By the time they break apart, Byleth is the one pressed against the wall again, Dimitri’s tall frame completely eclipsing her. He’s looking at her in surprise yet again, as though he hadn’t meant to kiss her either. That’s part of new Dimitri’s charm, she supposes; he’s driven by impulse. Another reason they couldn’t just march to the Imperial Capital. 

“Stay with me tonight,” she pleads in a hushed whisper. She isn’t even aware of his hand on her hip until she feels his grip tighten there just as his entire body stiffens. Teeth gritted, his face is nearly twisted in a grimace and this is how she knows they’re back, the voices. She should know. She’d lived with a voice inside her head once. But Sothis was never so mean and punishing. “Please, Dimitri, just–”

“A waste of time,” he growls, in agreement with the voices in his head. She’s a distraction, his father says, while Glenn calls him a fool. Walk away, they all bemoan,  _ go to Enbarr now and bring us her head! _ But when Dimitri walks away, his fingers are around the professor’s wrist and he’s headed for the dormitories.

Her room is the same as it has always been, except there’s a layer of dust on nearly every surface.
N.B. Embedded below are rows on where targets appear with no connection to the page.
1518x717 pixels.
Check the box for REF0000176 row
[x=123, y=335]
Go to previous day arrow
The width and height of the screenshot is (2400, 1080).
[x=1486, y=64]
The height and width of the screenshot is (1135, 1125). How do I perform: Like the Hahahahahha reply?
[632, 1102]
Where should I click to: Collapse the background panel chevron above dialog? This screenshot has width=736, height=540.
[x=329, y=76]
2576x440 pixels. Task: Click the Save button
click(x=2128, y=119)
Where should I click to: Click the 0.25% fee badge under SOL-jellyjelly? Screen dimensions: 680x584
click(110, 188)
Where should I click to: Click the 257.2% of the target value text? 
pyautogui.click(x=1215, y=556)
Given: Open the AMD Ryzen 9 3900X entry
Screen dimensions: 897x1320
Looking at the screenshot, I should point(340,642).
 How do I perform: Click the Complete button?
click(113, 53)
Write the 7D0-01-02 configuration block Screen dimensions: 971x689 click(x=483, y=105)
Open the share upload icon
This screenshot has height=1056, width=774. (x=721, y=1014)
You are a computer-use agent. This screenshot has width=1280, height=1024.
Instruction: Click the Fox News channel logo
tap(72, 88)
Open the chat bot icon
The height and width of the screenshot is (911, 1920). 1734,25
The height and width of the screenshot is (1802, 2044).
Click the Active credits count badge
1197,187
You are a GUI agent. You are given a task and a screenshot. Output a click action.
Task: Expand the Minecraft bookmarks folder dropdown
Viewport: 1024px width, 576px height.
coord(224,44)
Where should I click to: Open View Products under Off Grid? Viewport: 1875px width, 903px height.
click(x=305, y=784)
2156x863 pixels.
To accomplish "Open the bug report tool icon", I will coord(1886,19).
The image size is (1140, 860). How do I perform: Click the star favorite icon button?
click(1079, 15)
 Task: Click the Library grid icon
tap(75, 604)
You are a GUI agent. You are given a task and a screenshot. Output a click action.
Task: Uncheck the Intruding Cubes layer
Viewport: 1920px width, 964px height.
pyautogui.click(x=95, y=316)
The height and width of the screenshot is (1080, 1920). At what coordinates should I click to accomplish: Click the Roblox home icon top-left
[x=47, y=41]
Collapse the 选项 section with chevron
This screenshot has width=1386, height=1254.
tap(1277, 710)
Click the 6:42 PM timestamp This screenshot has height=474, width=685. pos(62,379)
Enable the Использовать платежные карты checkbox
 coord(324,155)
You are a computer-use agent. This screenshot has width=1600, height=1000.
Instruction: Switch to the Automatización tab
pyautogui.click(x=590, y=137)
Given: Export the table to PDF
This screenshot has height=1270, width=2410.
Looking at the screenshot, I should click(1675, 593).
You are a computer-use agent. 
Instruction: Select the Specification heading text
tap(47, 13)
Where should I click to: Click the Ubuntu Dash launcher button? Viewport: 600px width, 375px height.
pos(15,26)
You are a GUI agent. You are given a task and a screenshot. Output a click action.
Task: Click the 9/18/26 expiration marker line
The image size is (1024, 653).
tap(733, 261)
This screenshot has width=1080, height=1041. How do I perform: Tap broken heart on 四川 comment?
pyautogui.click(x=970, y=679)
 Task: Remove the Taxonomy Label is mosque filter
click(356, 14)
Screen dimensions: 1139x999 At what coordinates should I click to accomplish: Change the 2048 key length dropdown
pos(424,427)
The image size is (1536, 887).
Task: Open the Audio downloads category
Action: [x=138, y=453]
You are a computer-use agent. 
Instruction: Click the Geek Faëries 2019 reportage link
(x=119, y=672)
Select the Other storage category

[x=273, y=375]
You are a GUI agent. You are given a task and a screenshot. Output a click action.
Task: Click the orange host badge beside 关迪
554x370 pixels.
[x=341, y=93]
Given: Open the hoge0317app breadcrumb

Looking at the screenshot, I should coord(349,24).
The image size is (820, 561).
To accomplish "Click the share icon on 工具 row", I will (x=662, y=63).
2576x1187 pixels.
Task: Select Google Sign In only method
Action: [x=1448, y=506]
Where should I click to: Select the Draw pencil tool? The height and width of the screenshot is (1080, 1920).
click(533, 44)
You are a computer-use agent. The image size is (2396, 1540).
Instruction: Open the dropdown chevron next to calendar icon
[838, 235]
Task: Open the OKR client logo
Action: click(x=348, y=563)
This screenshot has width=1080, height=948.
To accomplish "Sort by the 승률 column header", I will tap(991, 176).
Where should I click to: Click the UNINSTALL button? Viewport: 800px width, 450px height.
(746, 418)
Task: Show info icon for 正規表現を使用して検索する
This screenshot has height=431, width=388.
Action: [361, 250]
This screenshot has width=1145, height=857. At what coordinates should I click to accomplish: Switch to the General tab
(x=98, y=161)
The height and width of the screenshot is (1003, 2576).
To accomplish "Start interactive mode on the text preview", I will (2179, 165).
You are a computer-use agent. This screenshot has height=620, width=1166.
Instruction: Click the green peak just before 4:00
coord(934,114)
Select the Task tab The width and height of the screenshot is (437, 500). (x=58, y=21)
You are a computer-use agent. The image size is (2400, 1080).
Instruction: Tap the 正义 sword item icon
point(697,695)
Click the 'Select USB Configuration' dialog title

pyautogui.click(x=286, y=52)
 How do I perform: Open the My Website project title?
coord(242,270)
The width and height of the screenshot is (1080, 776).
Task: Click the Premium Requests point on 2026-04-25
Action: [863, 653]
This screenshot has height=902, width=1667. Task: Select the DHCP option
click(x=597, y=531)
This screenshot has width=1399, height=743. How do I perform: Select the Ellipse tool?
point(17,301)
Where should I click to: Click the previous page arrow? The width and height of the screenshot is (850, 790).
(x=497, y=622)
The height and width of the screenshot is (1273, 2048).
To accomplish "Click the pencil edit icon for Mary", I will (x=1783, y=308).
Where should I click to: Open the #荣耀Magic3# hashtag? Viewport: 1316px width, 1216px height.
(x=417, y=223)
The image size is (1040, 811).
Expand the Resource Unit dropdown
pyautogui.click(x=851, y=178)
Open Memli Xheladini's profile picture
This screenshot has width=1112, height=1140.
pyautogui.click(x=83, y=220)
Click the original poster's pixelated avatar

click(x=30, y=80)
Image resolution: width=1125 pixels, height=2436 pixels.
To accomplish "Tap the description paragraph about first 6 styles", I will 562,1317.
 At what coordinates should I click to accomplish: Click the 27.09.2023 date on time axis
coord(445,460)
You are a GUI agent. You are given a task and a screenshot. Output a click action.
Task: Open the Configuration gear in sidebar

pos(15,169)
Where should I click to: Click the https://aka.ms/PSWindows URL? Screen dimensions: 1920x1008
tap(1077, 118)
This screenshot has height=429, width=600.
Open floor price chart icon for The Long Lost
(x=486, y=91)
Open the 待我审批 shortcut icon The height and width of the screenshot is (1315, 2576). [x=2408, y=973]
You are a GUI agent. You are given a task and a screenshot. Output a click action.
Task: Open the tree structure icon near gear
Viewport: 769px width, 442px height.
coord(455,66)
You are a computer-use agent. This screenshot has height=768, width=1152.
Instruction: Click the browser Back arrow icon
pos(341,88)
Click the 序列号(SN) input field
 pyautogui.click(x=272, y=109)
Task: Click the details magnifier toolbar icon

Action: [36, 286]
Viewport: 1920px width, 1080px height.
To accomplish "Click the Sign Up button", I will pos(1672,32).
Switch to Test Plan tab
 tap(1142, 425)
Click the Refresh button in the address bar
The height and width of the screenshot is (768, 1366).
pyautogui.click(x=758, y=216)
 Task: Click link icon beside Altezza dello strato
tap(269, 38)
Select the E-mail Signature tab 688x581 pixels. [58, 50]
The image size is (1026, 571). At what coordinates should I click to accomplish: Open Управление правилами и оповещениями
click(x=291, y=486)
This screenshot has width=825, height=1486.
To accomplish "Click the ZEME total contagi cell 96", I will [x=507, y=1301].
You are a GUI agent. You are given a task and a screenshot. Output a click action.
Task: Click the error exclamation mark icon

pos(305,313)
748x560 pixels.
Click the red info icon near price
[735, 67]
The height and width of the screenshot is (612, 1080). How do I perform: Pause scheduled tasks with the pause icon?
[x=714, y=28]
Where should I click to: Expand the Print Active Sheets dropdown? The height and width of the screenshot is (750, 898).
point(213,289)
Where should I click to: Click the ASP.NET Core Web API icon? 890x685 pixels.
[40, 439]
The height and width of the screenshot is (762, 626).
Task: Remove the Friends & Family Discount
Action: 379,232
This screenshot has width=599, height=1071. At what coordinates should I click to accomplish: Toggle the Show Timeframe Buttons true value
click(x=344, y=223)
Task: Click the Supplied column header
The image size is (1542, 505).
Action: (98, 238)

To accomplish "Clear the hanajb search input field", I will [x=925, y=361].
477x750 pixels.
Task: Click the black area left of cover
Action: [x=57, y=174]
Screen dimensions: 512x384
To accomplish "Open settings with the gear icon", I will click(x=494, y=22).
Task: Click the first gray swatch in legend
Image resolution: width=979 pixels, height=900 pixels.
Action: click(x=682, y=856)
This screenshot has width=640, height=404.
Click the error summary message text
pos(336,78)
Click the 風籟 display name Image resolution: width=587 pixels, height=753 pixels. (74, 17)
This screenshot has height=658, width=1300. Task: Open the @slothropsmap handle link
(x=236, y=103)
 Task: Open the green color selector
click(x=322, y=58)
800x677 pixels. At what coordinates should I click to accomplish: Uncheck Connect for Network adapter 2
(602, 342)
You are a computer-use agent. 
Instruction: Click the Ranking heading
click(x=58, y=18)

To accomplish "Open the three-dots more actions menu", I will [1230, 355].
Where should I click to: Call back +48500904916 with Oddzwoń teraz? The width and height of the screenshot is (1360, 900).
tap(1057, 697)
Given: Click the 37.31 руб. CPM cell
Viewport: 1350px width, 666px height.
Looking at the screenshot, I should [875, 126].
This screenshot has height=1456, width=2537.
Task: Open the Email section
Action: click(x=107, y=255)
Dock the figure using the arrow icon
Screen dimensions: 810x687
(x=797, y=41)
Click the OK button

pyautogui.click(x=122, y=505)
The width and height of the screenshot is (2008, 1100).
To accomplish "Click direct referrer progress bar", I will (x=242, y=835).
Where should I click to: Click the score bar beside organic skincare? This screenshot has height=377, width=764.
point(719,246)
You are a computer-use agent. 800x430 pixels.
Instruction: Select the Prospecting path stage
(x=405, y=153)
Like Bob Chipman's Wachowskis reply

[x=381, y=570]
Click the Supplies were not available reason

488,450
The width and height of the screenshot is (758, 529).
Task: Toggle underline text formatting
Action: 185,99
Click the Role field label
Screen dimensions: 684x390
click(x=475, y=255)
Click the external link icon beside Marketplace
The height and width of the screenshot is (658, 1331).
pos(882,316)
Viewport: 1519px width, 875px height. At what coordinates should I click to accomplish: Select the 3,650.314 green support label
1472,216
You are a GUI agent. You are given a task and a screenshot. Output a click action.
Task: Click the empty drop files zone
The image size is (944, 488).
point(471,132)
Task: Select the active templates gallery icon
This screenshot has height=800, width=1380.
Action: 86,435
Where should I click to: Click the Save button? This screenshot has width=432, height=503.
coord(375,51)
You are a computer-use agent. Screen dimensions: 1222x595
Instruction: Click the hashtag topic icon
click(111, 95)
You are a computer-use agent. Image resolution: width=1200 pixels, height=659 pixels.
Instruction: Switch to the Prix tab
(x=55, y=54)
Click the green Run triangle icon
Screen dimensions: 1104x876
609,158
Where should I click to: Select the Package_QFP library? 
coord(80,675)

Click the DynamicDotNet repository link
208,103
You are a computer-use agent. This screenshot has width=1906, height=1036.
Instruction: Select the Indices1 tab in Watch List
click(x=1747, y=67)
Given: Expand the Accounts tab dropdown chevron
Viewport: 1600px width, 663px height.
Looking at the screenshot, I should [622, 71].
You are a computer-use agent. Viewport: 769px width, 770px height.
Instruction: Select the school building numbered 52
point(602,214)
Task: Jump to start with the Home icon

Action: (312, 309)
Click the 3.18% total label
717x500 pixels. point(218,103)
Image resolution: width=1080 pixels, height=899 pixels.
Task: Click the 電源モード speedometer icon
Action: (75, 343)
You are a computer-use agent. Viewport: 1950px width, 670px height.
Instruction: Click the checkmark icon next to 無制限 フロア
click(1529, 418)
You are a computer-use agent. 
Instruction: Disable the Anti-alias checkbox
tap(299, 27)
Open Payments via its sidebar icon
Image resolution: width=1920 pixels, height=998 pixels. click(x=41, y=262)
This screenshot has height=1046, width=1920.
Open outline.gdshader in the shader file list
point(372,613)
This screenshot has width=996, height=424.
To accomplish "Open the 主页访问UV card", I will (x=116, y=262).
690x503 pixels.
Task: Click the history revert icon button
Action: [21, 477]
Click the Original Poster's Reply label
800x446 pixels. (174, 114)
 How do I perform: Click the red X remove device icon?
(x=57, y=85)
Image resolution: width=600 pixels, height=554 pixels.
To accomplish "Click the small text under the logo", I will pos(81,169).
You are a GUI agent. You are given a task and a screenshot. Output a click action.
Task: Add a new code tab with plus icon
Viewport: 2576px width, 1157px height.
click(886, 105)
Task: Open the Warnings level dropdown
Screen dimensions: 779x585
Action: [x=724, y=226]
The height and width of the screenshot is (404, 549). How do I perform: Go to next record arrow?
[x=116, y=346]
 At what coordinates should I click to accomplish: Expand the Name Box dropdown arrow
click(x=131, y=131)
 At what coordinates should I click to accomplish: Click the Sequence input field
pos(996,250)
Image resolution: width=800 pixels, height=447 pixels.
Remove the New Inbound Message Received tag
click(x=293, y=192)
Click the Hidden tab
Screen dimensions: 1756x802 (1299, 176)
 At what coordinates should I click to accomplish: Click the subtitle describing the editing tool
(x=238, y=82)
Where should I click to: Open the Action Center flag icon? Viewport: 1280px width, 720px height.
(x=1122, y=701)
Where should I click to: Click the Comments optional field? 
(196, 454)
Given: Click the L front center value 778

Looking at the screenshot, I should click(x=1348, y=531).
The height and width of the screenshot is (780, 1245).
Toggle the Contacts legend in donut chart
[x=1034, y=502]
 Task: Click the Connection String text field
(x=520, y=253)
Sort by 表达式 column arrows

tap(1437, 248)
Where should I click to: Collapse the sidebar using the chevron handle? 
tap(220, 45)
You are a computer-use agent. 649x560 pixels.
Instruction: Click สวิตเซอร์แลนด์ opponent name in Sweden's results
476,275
Dimitri stands in the center of it, while she locks the door behind her and closes the curtains over her windows. The memory of the last time they had been in this room together isn’t lost on either of them, and Byleth turns to him with uncertainty. Pink cheeks and eyes looking everywhere else but at him, until she turns away and shrugs her cloak off her shoulders and kicks her boots off. Then she lays down on the farthest side of her bed and lies facing the wall so that her back is to him. 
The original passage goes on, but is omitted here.